Publié dans : Focus RH Auteurs : Stéphane Laubeuf et Marie-Julie Mogentale
De nombreux salariés doivent détenir un permis de conduire valable pour exercer leur métier, qu’ils utilisent un véhicule de service, une voiture de fonction ou leur propre véhicule.
Que demander au candidat lorsqu’il est recruté, que faire si le salarié perd son permis ou commet une infraction avec son véhicule pendant ou hors du temps de travail ?
Comment concilier droit du travail et code de la route (hors transports routiers) ?

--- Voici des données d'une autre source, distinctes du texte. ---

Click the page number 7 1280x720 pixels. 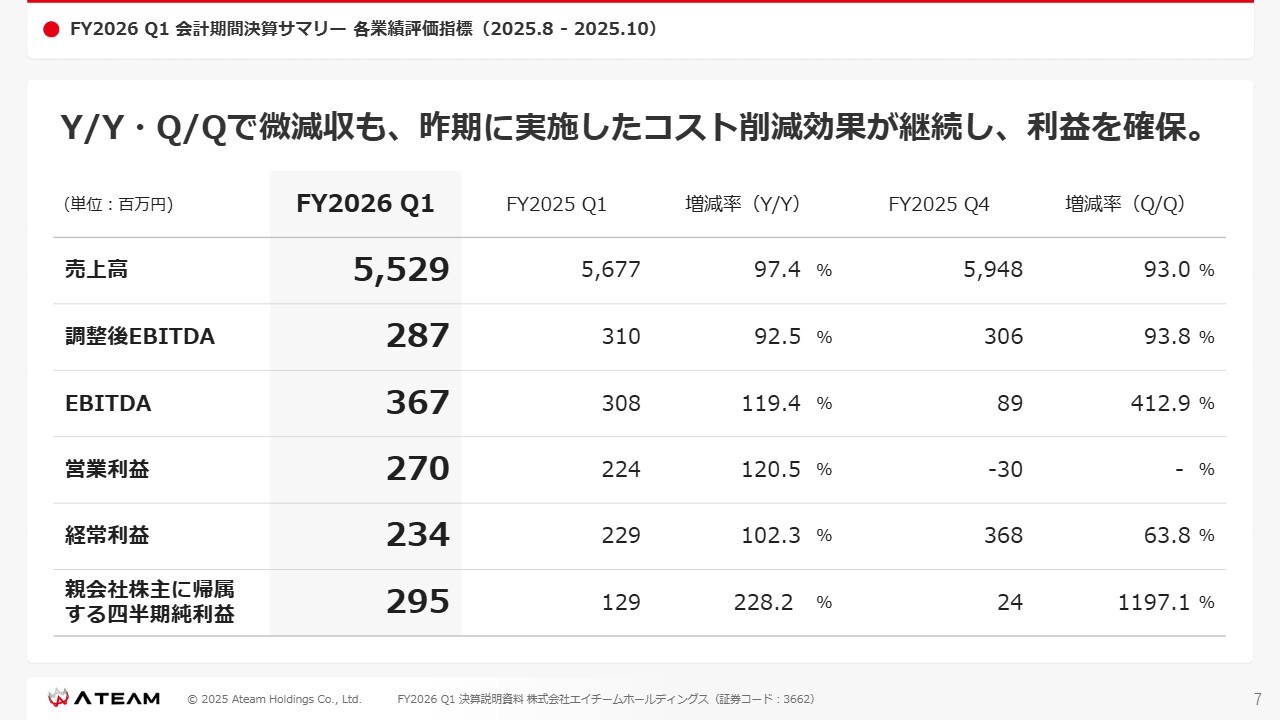1257,699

Lors de l’embauche, si et seulement si l’emploi occupé nécessite d’avoir un permis de conduire, l’employeur est en droit de savoir si le candidat possède celui-ci, peut exiger la production de l’original sans pouvoir, en revanche, demander le nombre de points encore détenus.
L’employeur peut même organiser un test professionnel de courte durée, pour déterminer l’aptitude du candidat à occuper le poste, sans avoir à le rémunérer.
La communication de fausses informations par le candidat sera de nature à justifier son licenciement.
Bien évidemment, si la détention du permis est nécessaire à l’accomplissement des fonctions, l’employeur sera avisé d’introduire dans le contrat de travail les clauses idoines afin que le salarié connaisse clairement ses obligations et les conséquences possibles de ses manquements ou fautes.
Traiter ces questions par la voie du règlement intérieur est également pertinent.
L’employeur pourra aussi, si cela est prévu dans le contrat ou le règlement, demander de temps à autre à son salarié la justification de la détention d’un permis valable.
Il devra parallèlement s’assurer régulièrement, via les visites à la médecine du travail, de l’aptitude de son salarié à pouvoir conduire.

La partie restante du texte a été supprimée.